Starting at the line that contains "Where should I click to: Click the Winter", write out every line to the end of the records below exactly, and leave out the pictures.

>>>

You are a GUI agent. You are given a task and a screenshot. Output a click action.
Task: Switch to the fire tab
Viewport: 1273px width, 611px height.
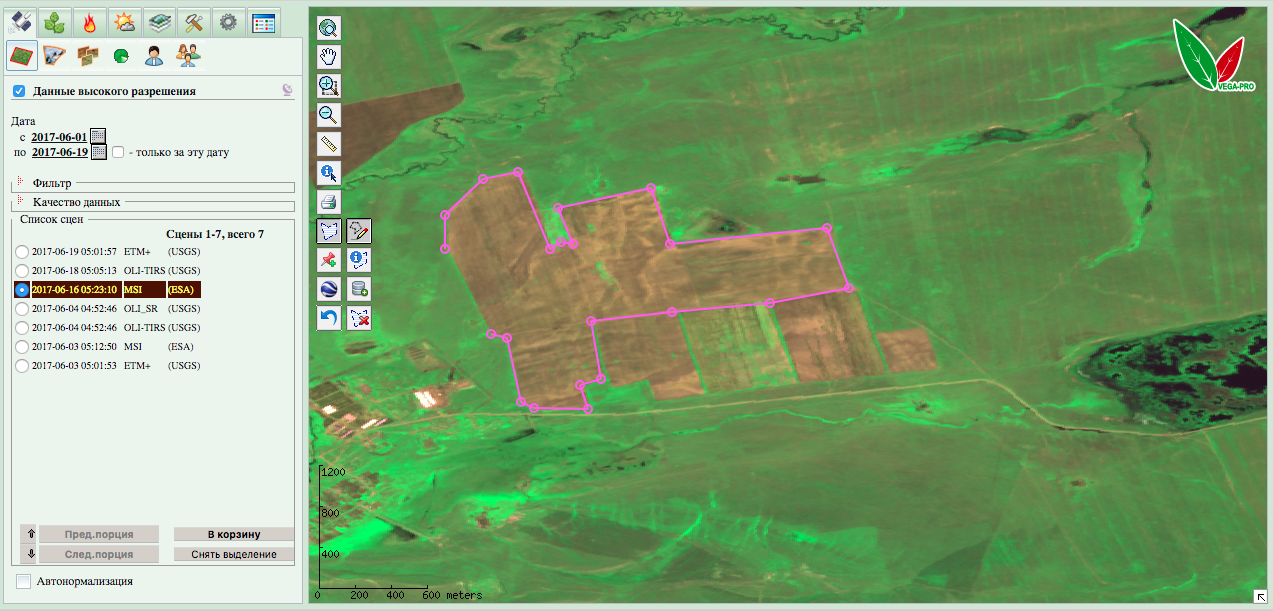click(x=90, y=22)
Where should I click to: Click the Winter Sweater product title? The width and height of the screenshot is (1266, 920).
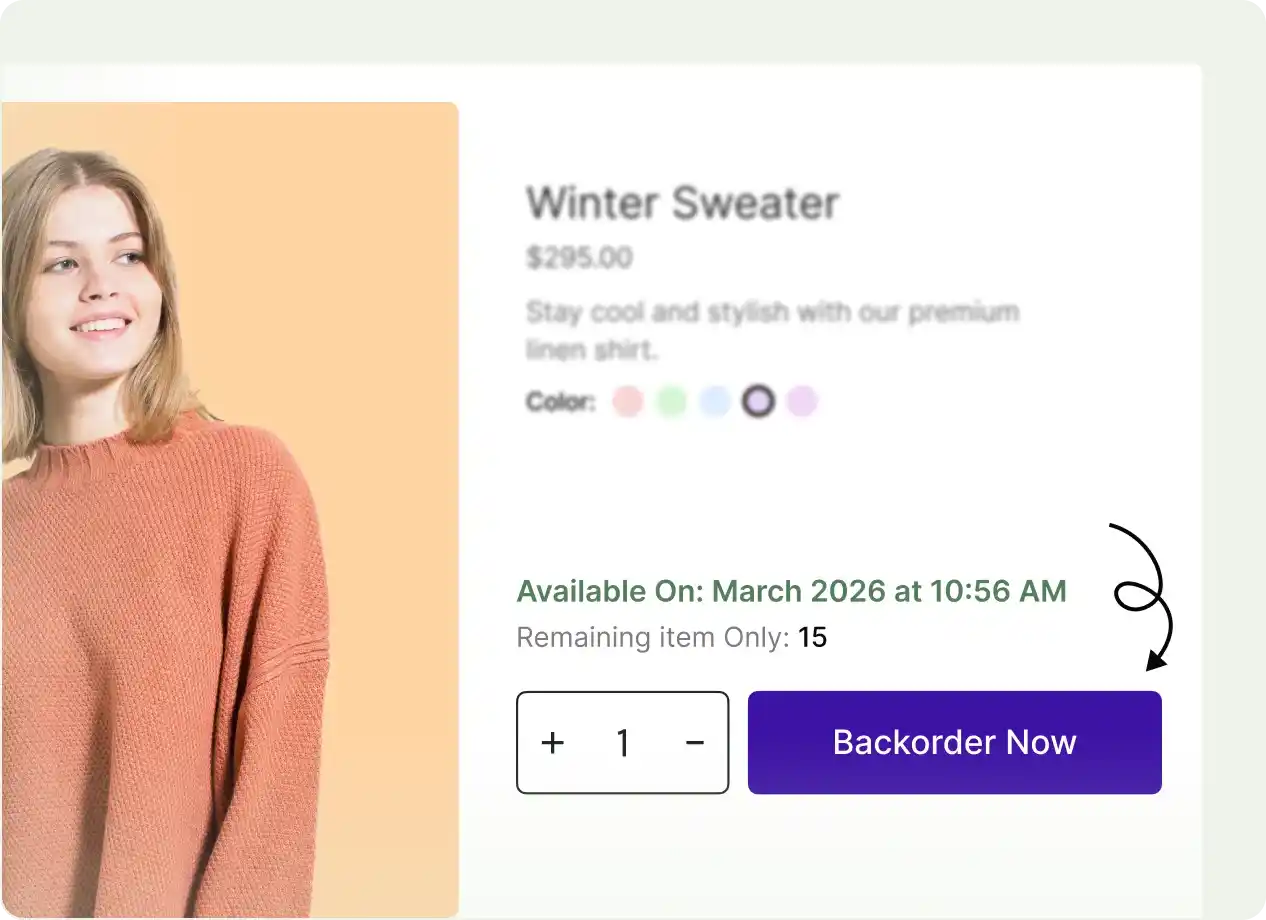(x=683, y=202)
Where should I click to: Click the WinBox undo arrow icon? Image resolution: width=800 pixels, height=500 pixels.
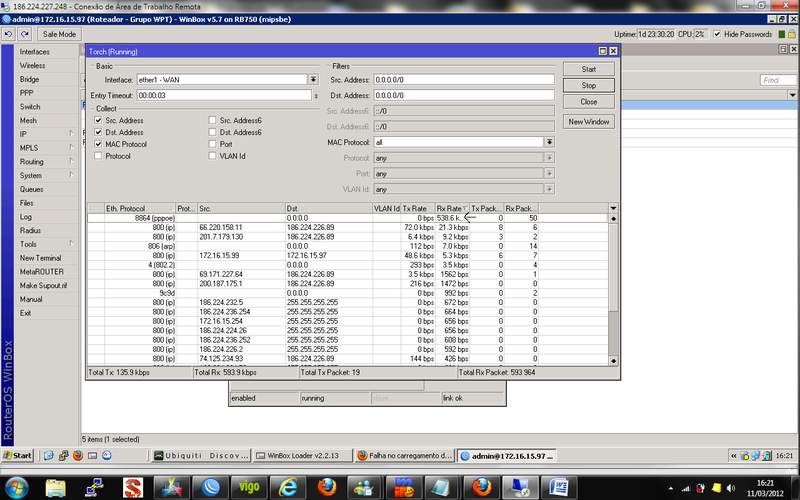click(9, 34)
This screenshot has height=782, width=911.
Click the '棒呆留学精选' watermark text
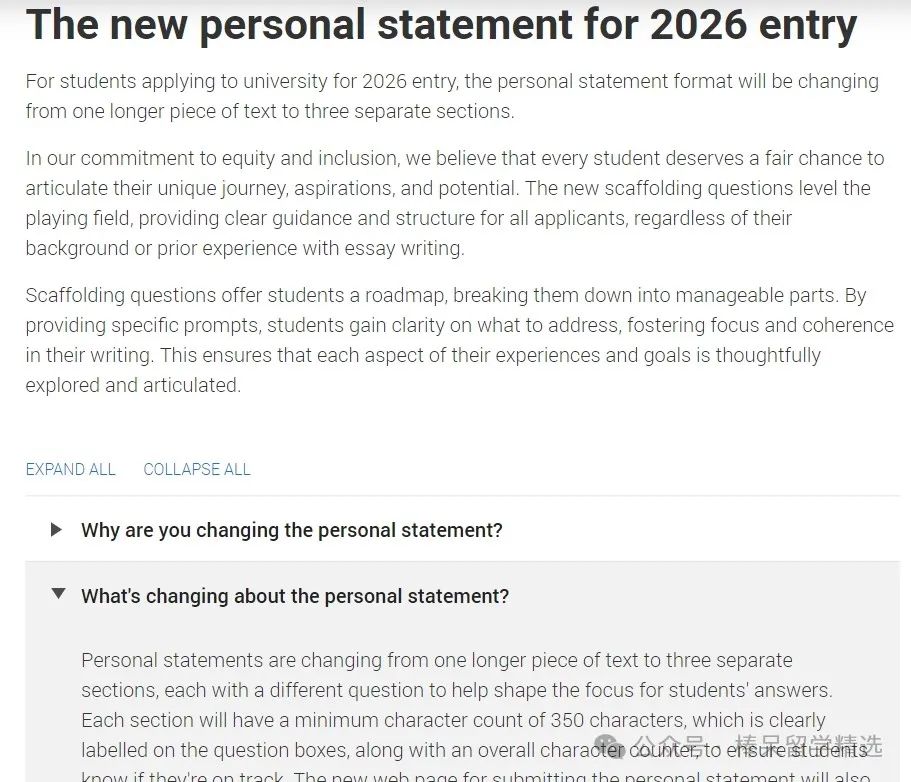tap(808, 746)
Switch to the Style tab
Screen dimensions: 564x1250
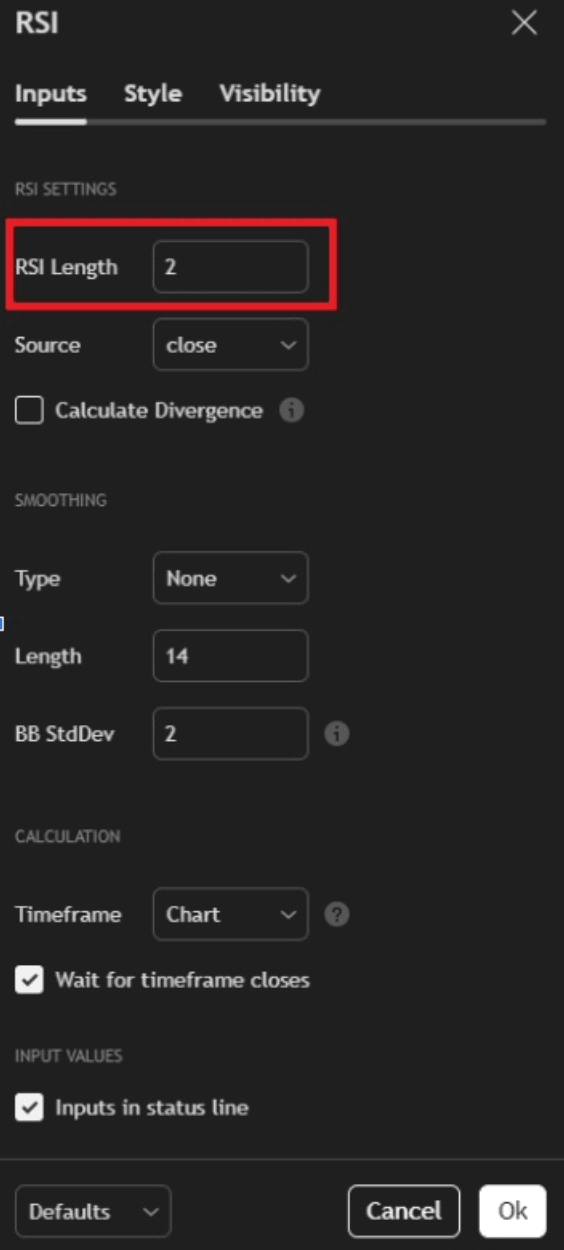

<<<

» REPLY:
Where should I click to: Click the Winter Sweater product title? The width and height of the screenshot is (1266, 920).
(x=683, y=202)
Where should I click to: Click the WinBox undo arrow icon? Image resolution: width=800 pixels, height=500 pixels.
click(9, 34)
This screenshot has height=782, width=911.
Click the '棒呆留学精选' watermark text
tap(808, 746)
Switch to the Style tab
Screen dimensions: 564x1250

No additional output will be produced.